Now let’s ignore Ray Stevens’ insistence that “everybody’s beautiful in their own way”; instead, let’s dive right into the shallow end of the pool and assume that attractiveness can be scientifically quantified. I’m not going to speculate on what physical characteristics would add to or take away from somebody’s beauty score – this is just a thought experiment, after all – but let’s say everybody agrees on them. Since many human characteristics are normally distributed, we can probably assume the same about physical attractiveness. Therefore, on a scale of 0 to 10, where 10 is a staggeringly beautiful person and 0 is Abercrombie and Fitch CEO Mike Jeffries, you would expect the largest number of people to be about average, in the neighborhood of 5. As you moved in either direction from 5 (toward greater beauty or greater Mike-Jeffries-ness), you’d find smaller and smaller percentages of people.
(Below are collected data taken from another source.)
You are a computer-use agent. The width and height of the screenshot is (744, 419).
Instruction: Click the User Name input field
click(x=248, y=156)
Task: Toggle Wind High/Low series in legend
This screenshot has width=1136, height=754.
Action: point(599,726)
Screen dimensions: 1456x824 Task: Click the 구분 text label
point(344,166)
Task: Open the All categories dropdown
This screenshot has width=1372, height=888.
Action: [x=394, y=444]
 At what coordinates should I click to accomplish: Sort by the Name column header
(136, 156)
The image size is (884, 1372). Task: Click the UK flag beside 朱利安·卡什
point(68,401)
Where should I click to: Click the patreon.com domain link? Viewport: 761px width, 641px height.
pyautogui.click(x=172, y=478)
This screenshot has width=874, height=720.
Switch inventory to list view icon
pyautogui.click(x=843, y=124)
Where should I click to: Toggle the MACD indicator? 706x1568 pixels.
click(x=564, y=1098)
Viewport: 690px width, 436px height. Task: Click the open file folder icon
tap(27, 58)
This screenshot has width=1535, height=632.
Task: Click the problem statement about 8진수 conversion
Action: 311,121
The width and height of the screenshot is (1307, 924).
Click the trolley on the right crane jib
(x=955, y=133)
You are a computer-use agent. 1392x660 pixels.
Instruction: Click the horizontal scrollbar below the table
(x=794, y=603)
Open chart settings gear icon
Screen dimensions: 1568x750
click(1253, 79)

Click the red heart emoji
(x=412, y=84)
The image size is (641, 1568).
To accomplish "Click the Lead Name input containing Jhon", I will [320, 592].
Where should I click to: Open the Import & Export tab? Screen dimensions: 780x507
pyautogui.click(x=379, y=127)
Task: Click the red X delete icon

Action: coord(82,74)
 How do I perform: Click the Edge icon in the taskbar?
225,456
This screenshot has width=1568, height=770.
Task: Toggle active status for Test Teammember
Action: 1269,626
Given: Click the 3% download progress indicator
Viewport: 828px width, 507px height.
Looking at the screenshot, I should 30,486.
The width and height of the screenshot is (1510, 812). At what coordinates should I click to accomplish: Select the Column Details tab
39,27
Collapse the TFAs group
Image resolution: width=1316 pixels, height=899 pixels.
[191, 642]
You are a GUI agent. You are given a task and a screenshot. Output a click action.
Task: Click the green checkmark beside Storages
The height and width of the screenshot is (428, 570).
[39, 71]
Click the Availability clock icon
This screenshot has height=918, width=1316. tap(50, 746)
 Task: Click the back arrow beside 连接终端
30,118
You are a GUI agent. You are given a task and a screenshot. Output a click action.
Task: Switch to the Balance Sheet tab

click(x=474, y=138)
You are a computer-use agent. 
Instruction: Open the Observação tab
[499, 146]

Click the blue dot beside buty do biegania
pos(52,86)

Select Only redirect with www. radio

Only a tiny fraction of the population would occupy the extremes.
Therefore, based on a thought experiment that I just pulled out of my bum, and with no evidential support whatsoever, I can say that it’s statistically likely that your children won’t be ugly, regardless of whatever else life throws at you.
Parents, who are more objective about their children’s physical appearance than I would have thought, support that conclusion. According to unscientific polls, about one parent in five ranks his or her child below average in the beauty department. Ouch.
But so what? Why does it matter if twenty percent of parents think their children are hideous? And why is that such a terrible thing anyway?
Ah, I get it. It’s because if your children don’t live up to your standards of physical beauty, then you’ve somehow failed as a parent. Is that it? Or do you not relish the idea of living vicariously through an unattractive child?
If you think your children are beautiful, good for you, but please remember that they are separate people. It would be nice if you could educate them to not be as obsessed with appearance as you are.